Varsavia ha poi nuovamente calcato la mano sul concetto di difesa della propria sovranità ma, con le elezioni alle porte, potrebbe essere una sparata a uso e consumo interno. In realtà una bozza di mediazione proposta dalla presidenza  indica come necessario “raffinare ulteriormente l’equilibrio tra solidarietà e responsabilità” nonché “tenere conto della particolare posizione geografica degli Stati membri di frontiera”. Una chiara apertura al club dei Med5, che da tempo chiedono attenzione sul tema degli sbarchi. Il testo d’altra parte esclude senza ombra di dubbio “l’obbligatorietà dei ricollocamenti” e prevede appunto altre misure di solidarietà, come i “contributi finanziari” e non meglio precisati “altri interventi”. L’obiettivo, infatti, è rendere obbligatorio “il principio di solidarietà” e non una misura a favore di un’altra.
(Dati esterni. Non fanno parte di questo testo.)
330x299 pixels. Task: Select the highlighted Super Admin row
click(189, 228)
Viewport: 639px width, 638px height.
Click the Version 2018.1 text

Pure qui però le cose potrebbero complicarsi. Il rappresentante permanente della Polonia presso l’Ue, Andrzej Sados, avrebbe messo in evidenza il fatto che il Paese ha accolto finora un milione di rifugiati ucraini a fronte di 200 milioni di euro forniti dall’Ue per assisterli, in pratica 200 euro a rifugiato. L’esecutivo blustellato invece prevedrebbe di addebitare 22.000 euro a persona ai Paesi che non sono disposti ad accettare migranti irregolari nell’ambito del meccanismo di solidarietà. Una sproporzione che nasconderebbe “intenti punitivi”. Insomma, anche sui soldi si rischiano potenziali punti di scontro. Resta il fatto che il tempo scorre. L’ambizione ora è di chiudere il mandato negoziale del Consiglio e poter avviare il trilogo con Commissione e Parlamento entro luglio perlomeno sulla parte che riguarda la gestione dell’asilo e della migrazione. Anche perché il Patto si compone di un mosaico molto articolato composto da varie tessere legislative, come direttive, raccomandazioni e regolamenti. L’orizzonte è la fine della legislatura, nel 2024. Ma certi treni, se non partiranno in orario, rischiano di non partire affatto.